====== PASSAGE SHOWN
The GRP again made a fresh effort to develop effectiveness in record management. It was hoped that the government would link the information with important aspects of civil service management.

4.4 Performance Based Management System (PBMS)

Job description and work Plan: As a measure to improve performance of the civil servants the ARC 1992 had pointed out the urgency of introducing systematic job description of each and every post. It had also suggested to make legal provision so that every civil servant will be required to prepare a performance plan (work plan) and summit it to his boss. It was hoped that this would provide the basis for supervisors and subordinates to understand what is expected of each employee in terms of the quality, quantity and standards of the output. Such situation in turn will make it possible to measure their performance objectively. The commission further suggested using performance evaluation as a measure to provide feedback to the employees about their strengths and weaknesses relating to job performance. These suggestions, besides infusing transparency in the civil service management, intended to start the performance based management system in the civil service, which were completely lacking in the past.

Improving performance in the key ministries: Apparently, learning lessons from the failure of the earlier effort to initiate the process of the performance improvement program in a civil service wise scale, the GRP took an incremental approach in this regard. The GRP aimed to enhance the service delivery to the citizens by reinforcing a management culture and work procedures that are related to performance based management. Accordingly, ADB made available the services of consultants to provide technical support to help the piloting of Performance Based Management System (PBMS) in three ministries viz. Ministry of Health and Population (MoHP), Ministry of Culture Education and Sports (MoESC) and Ministry of Agriculture and Cooperatives (MoAC). The main objective of the technical assistance was to support in development and implementation of annual Performance Improvement Plans (PIP), including a performance improvement fund. The focus was on delivering services by sub- health posts in case of MoHP, district education office and government schools in case of MoES and two distinct Agriculture offices in case of MoAC.

4.5 Gender Mainstreaming

With a view to bring gender equity in the civil service (MoGA) and the Ministry of

Women, Children and Social Welfare (MoWHSW) were called upon to devise new methods to strengthening recruitment, selection and promotion criteria, with particular attention to alleviating constraints and creating new opportunity for women.
============
TASK PROMPT:
Extend the passage on civil service reform beyond its final sentence.
====== LISTING
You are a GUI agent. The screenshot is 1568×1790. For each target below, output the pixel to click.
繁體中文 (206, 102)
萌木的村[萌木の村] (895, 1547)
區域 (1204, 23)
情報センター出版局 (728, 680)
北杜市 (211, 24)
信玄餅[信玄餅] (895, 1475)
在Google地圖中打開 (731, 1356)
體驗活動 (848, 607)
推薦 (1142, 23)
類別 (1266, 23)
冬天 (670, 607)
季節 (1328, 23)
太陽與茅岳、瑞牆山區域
============
RIGHT ANSWER:
The major activities targeted under the gender mainstreaming policy of Governance Reform Program and MGEP relating to gender equity in the civil service were as follows:

Reservation: By amending the Civil Service Act in 2007, 33% of positions to be filled through open competitions are now reserved for women candidates. Accordingly, for the first time separate examinations for such reserved positions were conducted in 2007. The result is yet to be published.

Counseling/Orientation workshop: This program aimed to encourage female candidates to think for applying for a job in the civil service. It was organized in 4 major cities of Nepal during the year 2005 and 2006. A total number of 1049 eligible applicants participated in the workshop. During the program, the participants (prospective applicants) were given information about the civil service system, the service conditions, examination schedules, and the process of applying for the job, curriculum and other important aspects of selection criteria through interactive methods. The MWCSW had organized the program with financial support from a UNDP project which is now phased out. Hence, although everyone feels the need of such programs due to its positive impact, there is no guarantee of its continuation mainly due to lack of fund.

Coaching classes: With a view to help prospective applicants to improve their knowledge and skills to participate in the competitive examination MWCSW has started conducting coaching classes since 2001 onwards. By 2006, a total number of 1674 women have participated in the program organized in fourteen batches. Out of which two were for the aspirants of Gazetted class II and I respectively, Joint Secretary and Under Secretary position. The remaining twelve for aspirants to gazetted class III. Out of that number, 58% of the participants attending these classes were able to get through in the competition and joined the civil service. Similar, coaching classes were conducted for non gazetted (non officer) employees in 25 batches at 23 out of 75 districts of the country. In totality 900 women were benefited from these classes.

Revision of curriculum of the PSC’s entry-level examination: In 1995-96, the Public Service Commission had started the process of reviewing its curriculum of the entry examination (Gazetted Class III) of higher civil service. The method adopted for evaluation was a striking departure from the past in three ways. Firstly, it was gender sensitive. Secondly, it was interactive. Finally, the job analysis of various posts was done. Workshops were organized for job analysis. This was followed by individuals and group discussions. Special interactive sessions with the women groups such as civil servants, intellectuals and college girls were also organized. The purpose was to make a gender audit of the then existing selection method and other aspects of examination system. The above programs were conducted throughout the country. After three years effort made by the Public Service Commission, the curriculum of gazetted III was revised on a scientific and gender sensitive basis. Thereafter, the success rate of female candidates increased.

Gender-friendly work environment: The code of conduct has made punishable the sexual harassment in the work place. Likewise, civil servants are required to refrain from any kind of violence against women.

Removal of age limit: The maximum age limit is waived in the case of women who have served for more than five years in the development projects on temporary basis.

Shortening of probation period: The probation period of new entrants women is reduced to six months. Previously it was one year for both the female and the male candidates.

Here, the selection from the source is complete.